_WHAT YOU NEED TO DO_
Could you pull out every one of the lines below word for word?

Text and element-pointing records:
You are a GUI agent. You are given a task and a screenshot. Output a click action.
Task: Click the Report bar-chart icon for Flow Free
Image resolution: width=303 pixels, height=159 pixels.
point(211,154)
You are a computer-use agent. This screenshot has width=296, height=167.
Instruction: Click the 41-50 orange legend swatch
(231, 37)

_RESULT OF THE EXERCISE_
You are a GUI agent. You are given a task and a screenshot. Output a click action.
Task: Click the Report bar-chart icon for Flow Free
Image resolution: width=303 pixels, height=159 pixels.
point(211,154)
You are a computer-use agent. This screenshot has width=296, height=167.
Instruction: Click the 41-50 orange legend swatch
(231, 37)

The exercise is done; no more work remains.